St Vincent & the Raven (Longsleeve)
When the Roman Emperor began persecuting Christians in Spain, St. Vincent was arrested and confined to the prison of Valencia. He was offered freedom if he would show his allegiance to Rome by throwing the Holy Scripture into the fire.
He refused, informing the judge that he was ready to suffer everything for his faith.
His boldness so angered the judge that it was ordered St. Vincent be inflicted of every sort of torture practiced by the Romans.

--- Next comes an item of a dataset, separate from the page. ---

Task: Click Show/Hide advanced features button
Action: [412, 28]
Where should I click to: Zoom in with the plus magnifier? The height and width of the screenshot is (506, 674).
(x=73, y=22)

He was stretched on the rack, his flesh was torn with iron hooks, his wounds were rubbed with salt and he was burned alive upon a red-hot gridiron. Though during his martyrdom he preserved such peace and tranquillity that it astonished his jailer, who repented from his sins and was converted.

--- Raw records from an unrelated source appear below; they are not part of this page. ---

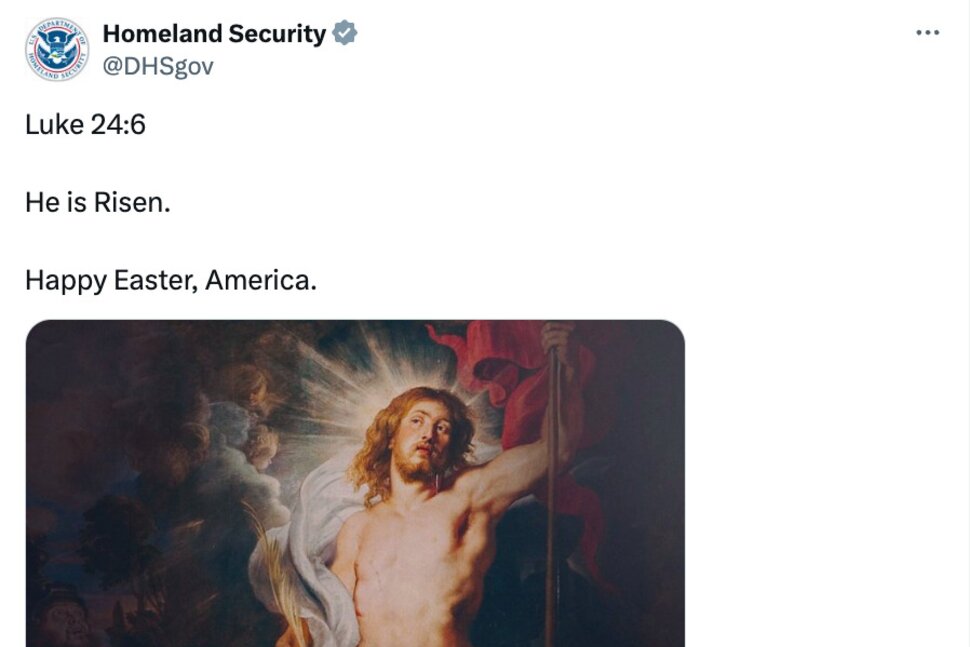The image size is (970, 647).
Task: Select the "Happy Easter, America." text
Action: 171,280
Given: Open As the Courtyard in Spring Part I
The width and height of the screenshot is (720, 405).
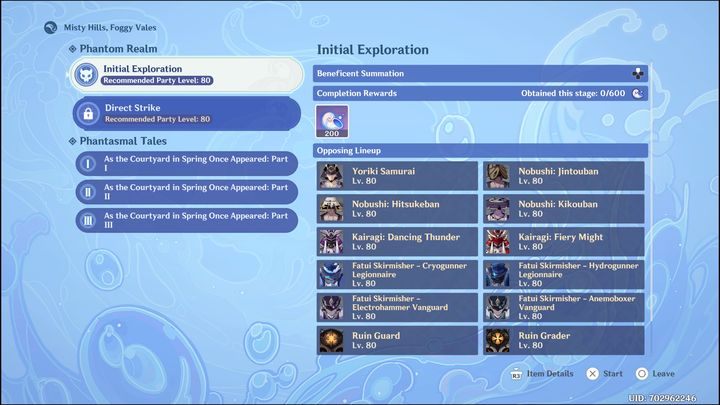Looking at the screenshot, I should click(186, 163).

Finally, St. Vincent was cast into prison and laid on a floor scattered with broken pottery, where he died.
His dead body was thrown outside, where miraculously, ravens stood guard and protected it from being devoured by vultures and scavangers until his followers could recover the body for proper burial.

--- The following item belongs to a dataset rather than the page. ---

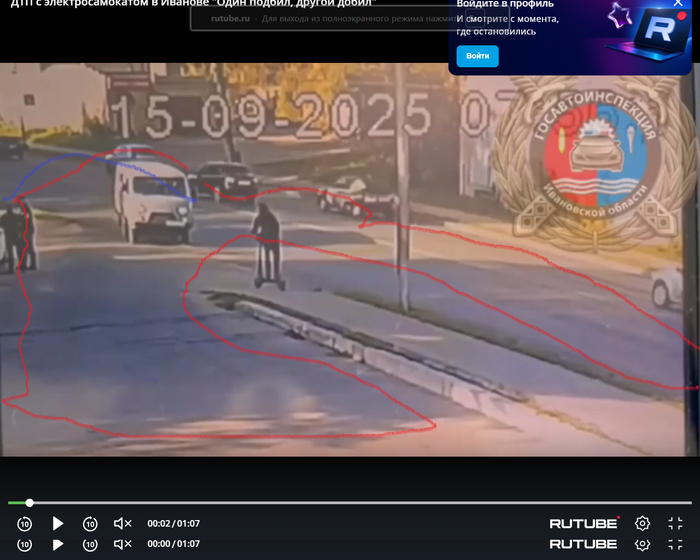The image size is (700, 560).
Task: Click the video progress bar handle
Action: tap(30, 503)
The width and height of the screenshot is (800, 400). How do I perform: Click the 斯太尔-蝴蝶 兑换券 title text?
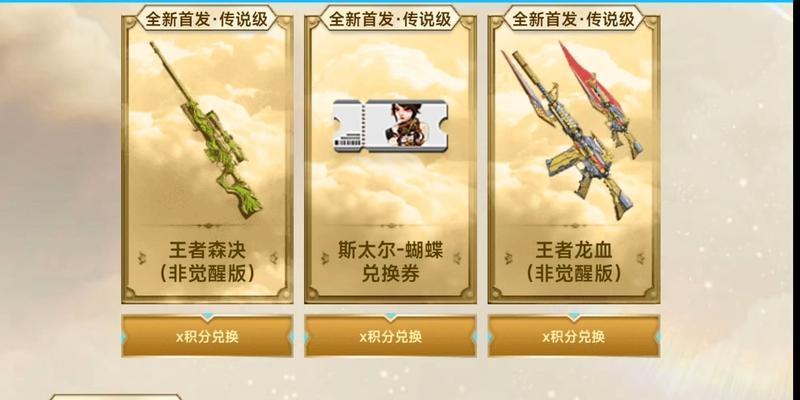[x=390, y=262]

His body was then taken to what is now known as Cape St. Vincent, where a shrine was erected over his grave. The ravens continued to guard his burial site, having such massive flocks encircle it that during the time of Muslim rule in the Iberian Peninsula, the Arab geographer Al-Idrisi noted this constant guard and named the place كنيسة الغراب "Kanīsah al-Ghurāb" which means, Church of the Raven.
King Afonso I of Portugal (1139–1185) had the body of the St. Vincent exhumed in 1173 and brought it by ship to the Lisbon Cathedral, where it lays today.